Though insignificant among his endless litany of lies, this particular dishonesty perfectly demonstrates his inherently flawed character and stubborn fantasies.
While researching his book, “Trumpnation: The Art of Being the Donald,” journalist/author Tim O’brien recalls a flight from New York to L.A. about 16 years ago. Trump proudly pointed out a painting on his plane asserting it was an original Renoir.
O’brien, who was from Chicago, had the temerity to point out that the 1881 treasure, Two Sisters (on the Terrace) was in fact owned by the Chicago Art Institute. It has been exhibited there since 1933. Trump was having none of it.
On the return flight, ignoring the previous day’s conversation, The Donald boasted yet again, “You know that’s an original Renoir.” The journalist refrained from further comment.

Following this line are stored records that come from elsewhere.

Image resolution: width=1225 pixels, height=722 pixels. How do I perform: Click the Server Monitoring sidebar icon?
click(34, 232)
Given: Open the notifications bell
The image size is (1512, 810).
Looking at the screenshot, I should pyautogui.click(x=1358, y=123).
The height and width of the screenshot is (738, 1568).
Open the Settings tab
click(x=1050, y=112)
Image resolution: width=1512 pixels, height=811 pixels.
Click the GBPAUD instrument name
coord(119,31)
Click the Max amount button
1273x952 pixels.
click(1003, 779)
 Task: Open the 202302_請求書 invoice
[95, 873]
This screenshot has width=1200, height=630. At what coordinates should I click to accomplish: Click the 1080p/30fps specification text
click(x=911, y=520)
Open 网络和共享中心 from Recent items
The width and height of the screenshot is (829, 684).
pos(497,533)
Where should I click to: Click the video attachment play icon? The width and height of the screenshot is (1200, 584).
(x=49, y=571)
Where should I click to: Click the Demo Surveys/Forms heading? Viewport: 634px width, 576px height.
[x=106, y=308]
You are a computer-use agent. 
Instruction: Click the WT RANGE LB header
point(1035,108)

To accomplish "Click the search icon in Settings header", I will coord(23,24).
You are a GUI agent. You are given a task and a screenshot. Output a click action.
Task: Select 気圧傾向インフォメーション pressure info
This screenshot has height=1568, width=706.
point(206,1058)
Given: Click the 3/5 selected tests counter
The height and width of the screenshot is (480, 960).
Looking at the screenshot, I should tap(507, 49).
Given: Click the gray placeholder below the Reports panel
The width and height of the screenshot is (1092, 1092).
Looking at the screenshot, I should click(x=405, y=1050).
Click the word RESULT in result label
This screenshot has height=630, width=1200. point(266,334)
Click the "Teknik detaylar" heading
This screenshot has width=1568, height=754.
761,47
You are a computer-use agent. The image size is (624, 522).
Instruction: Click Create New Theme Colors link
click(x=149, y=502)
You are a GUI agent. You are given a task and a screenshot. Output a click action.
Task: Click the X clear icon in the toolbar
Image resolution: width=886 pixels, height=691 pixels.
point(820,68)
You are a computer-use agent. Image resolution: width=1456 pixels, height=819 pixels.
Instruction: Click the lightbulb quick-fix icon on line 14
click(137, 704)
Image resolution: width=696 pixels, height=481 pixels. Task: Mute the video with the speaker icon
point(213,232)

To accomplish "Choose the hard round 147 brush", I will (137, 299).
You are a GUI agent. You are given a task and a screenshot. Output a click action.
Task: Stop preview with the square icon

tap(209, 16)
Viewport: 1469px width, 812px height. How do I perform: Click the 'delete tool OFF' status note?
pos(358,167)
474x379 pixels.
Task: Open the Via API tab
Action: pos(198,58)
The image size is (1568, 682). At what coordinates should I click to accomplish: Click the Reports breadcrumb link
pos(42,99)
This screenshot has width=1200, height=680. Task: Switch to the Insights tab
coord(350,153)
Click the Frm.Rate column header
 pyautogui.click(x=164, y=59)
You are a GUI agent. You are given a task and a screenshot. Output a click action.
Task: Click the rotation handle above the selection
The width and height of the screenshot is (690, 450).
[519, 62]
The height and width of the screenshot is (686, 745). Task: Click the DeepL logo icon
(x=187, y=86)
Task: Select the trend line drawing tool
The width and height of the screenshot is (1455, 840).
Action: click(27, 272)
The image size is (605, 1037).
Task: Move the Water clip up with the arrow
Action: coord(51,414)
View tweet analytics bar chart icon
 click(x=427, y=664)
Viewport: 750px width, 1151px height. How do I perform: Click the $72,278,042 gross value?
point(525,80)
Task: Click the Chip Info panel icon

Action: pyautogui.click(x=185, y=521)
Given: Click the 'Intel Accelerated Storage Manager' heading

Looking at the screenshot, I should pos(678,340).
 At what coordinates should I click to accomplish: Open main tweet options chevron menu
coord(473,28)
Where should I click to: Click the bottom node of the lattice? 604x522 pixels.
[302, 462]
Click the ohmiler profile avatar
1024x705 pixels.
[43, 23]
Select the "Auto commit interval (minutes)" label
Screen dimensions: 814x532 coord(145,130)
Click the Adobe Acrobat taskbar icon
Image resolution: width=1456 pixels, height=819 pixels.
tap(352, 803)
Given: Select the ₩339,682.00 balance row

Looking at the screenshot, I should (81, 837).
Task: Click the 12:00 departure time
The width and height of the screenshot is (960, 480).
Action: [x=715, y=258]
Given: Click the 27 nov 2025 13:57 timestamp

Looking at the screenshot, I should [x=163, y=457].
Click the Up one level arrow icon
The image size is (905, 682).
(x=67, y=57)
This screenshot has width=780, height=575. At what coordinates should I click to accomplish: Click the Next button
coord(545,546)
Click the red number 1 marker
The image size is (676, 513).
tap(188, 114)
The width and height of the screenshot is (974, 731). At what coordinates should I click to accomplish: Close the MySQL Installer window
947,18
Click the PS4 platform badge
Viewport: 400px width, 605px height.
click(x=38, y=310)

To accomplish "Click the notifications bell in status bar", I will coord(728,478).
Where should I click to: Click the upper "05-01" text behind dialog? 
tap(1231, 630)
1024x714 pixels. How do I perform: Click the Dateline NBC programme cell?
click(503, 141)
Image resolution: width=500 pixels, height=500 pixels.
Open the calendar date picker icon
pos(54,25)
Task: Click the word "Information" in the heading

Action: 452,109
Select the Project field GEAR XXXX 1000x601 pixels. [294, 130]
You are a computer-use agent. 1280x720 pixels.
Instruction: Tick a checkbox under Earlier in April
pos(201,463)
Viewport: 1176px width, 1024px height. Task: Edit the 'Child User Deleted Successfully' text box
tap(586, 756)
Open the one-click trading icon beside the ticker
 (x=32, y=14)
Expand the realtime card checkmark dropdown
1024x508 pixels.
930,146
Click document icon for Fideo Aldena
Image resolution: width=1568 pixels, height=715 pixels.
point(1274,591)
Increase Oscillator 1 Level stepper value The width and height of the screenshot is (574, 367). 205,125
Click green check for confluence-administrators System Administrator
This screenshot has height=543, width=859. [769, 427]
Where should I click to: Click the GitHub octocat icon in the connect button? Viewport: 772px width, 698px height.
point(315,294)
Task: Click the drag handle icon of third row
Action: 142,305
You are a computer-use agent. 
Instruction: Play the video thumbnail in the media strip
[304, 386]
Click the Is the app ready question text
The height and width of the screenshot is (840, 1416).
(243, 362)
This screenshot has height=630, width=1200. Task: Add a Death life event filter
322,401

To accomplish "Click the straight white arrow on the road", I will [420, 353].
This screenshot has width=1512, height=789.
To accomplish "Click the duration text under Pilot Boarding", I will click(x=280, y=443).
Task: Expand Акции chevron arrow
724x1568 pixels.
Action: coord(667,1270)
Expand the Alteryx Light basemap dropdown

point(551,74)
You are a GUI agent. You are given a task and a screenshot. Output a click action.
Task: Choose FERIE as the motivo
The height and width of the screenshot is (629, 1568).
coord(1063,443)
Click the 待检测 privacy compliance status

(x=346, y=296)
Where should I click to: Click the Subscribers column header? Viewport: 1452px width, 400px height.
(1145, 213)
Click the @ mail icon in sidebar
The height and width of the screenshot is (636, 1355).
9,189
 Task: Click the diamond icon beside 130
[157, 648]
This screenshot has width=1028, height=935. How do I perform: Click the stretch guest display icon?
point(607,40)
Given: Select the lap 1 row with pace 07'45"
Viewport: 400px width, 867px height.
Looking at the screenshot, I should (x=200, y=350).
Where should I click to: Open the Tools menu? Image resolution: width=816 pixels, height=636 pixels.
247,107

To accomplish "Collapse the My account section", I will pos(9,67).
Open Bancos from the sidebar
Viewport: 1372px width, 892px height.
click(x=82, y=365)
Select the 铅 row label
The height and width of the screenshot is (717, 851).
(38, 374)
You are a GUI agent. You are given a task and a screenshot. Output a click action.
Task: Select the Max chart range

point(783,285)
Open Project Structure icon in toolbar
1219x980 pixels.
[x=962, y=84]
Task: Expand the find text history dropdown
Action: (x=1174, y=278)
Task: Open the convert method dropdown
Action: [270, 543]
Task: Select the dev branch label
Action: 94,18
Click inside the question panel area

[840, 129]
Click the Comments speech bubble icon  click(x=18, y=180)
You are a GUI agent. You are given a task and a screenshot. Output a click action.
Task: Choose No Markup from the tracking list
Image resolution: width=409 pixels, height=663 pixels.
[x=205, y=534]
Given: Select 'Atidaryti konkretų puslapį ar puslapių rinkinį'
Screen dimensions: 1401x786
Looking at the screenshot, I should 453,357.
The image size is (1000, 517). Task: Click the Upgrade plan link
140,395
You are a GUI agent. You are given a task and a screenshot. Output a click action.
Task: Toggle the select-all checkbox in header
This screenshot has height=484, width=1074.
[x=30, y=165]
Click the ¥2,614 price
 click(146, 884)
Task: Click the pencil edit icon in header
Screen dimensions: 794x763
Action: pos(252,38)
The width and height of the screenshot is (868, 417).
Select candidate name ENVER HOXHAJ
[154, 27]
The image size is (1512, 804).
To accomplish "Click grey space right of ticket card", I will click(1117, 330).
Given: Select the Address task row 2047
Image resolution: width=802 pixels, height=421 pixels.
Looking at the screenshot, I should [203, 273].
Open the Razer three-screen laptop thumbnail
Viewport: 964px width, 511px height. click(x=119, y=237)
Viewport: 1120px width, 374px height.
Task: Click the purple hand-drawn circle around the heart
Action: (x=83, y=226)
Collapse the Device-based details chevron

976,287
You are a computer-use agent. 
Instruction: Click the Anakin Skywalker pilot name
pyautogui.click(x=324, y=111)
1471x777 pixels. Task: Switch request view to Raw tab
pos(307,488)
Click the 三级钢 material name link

In contrast, years earlier, this great art connoisseur and collector had reneged on his promise to the Metropolitan Museum of Art to preserve and donate architecturally significant elements from the iconic Bonwit Teller department store on New York's Fifth Avenue, which he demolished to make way for the monument to his ego, Trump Tower. After they were destroyed, a spokesman for the Trump Organization, one John Baron, announced that the Art Deco friezes had no monetary or artistic value. That was an utter lie according to MET officials and independent art experts. Furthermore, the 20’x 30’ rare bronze entrance grill work was inexplicably “lost.” “We don’t know what happened to it.” That’s a rather large item to misplace.
We now know who “John Baron” was/is.
During the 2016 post election “60 Minutes” interview at Trump’s uber gaudy apartment in New York, he dictated the camera positions. In the background, the fake Renoir was purposefully on display. Undoubtedly, he informed Lesley Stahl she was beholding a $10 million original work of art.
Shortly before the interview Trump told Stahl why he attacked journalists: “I demean you all so when you write negative stories about me no one will believe you.”
That may be the only factual statement he’s ever made.
What a persistently petty, insecure, weak, disgraceful man. Purporting a reproduction to be a genuine masterpiece is a relatively minor transgression of truth. The problem is that Trump spouts unrestrained exaggeration, incorrect information and blatant lies repeatedly in much more serious and dangerous ways. His destructive policies, disregard for Constitutional principles, contempt for the rule of law, attacks on vital government institutions, and his denigration of pretty much everyone in his usual incoherent, contradictory, unstable way, and you have a consequential threat to the Republic.
The impeached president seems incapable of showing basic human decency, even to the dead victims and mourning families of the pandemic.
His perpetual deceit and unhinged behavior stain our national integrity and undermine our international reputation.
Perhaps Trump should hang a copy of Picasso’s bigly painting “Guernica” in his apartment. It is a more fitting image to represent his dystopian visions and affinity for cruelty and sadism.
Inevitably, he’d claim that it’s the original.
You can bet your unmasked Renoir on that.